Claudia Schwartz in der “Neuen Züricher Zeitung”:
“Da die Tote sich als spirituelle Heilerin ausbilden liess, nehmen Flückiger und Ritschard deren Lehrer (Grégoire Gros) als eine Art Medium in Anspruch. Herr Guggisberg soll mit der Toten in Kontakt treten, um herauszufinden, was an dem Abend geschah. Der spiritistische Draht zu der Frau bricht dann aber im entscheidenden Moment ab, und der Geistheiler erklärt: “Hier bei uns bestimmen die Verstorbenen noch selber, was sie uns sagen möchten und was nicht.” Wir geben uns alle erdenkliche Mühe.
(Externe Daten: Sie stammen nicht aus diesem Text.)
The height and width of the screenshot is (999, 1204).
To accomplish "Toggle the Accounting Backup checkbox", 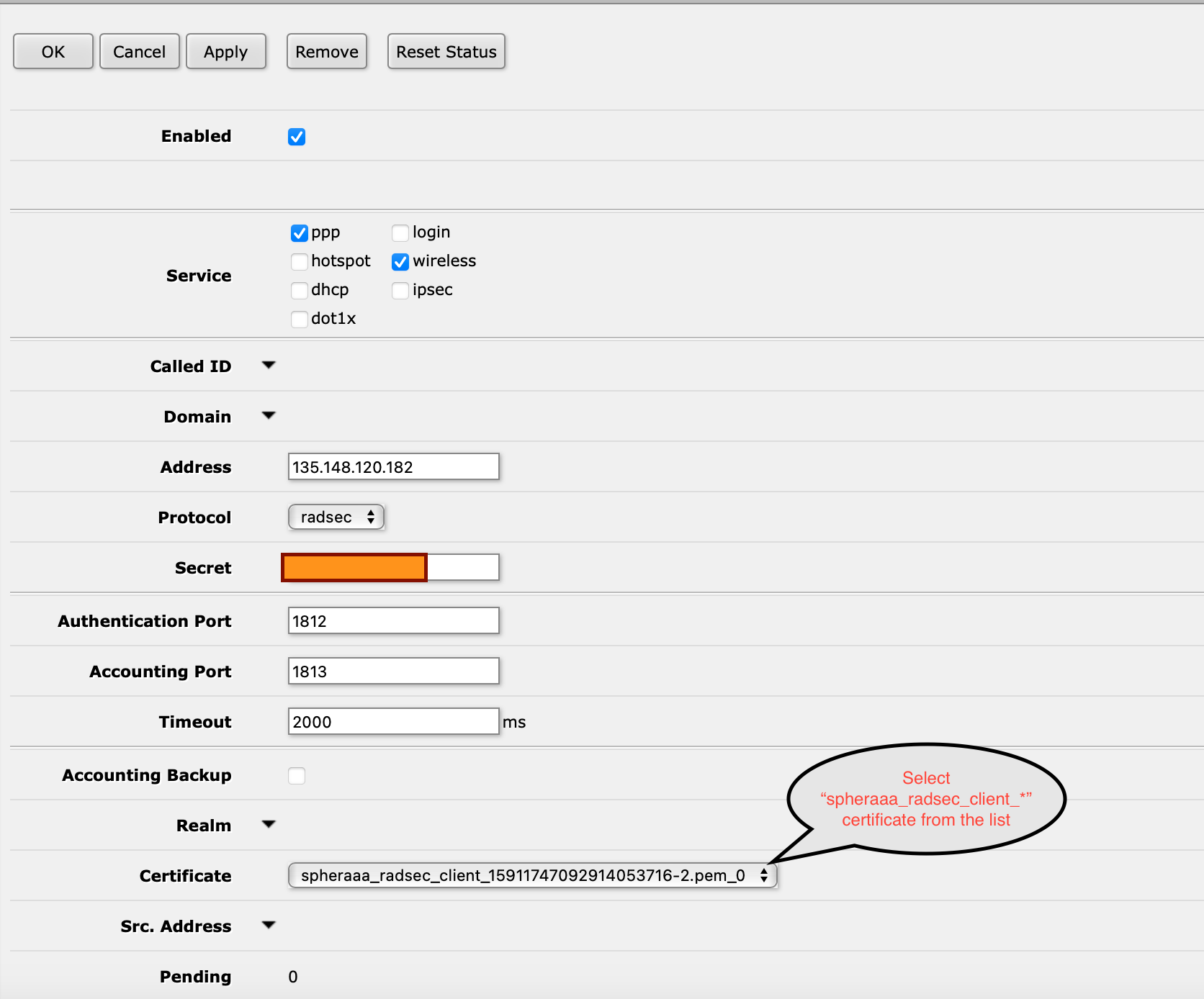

Aber vielleicht ist es doch keine gute Idee, wenn ein «Tatort» antritt, seinen Kriminalkommissaren auf die Art einen anderen Zugang zum Tod erschliessen zu wollen, nicht nur, weil diese sich damit selbst abschaffen würden.”

Hans Hoff auf DWDL.de:
(Auch die gute schauspielerische Leistung von Delia Mayer) rettet diesen “Tatort” nicht aus seinem Schlaf, denn so modern er mit Wackelkamera und Unschärfen in Szene gesetzt sein mag, so konventionell ist er doch im Grunde. Wer war es? Die Frage hängt über allem und dient als eine Art Wäscheleine, an der man die restlichen Themen des Films befestigt: männerhassende Feministinnen ebenso wie verbitterte Selbsthilfeväter und bübchenhafte Eso-Onkels. Das ergibt ein Mischmasch der eher unausgegorenen Art. Nicht richtig schlecht, aber irgendwie auch nicht gut. Für einen Ostermontag hätte man sich da doch eher etwas Aufmunterndes gewünscht.”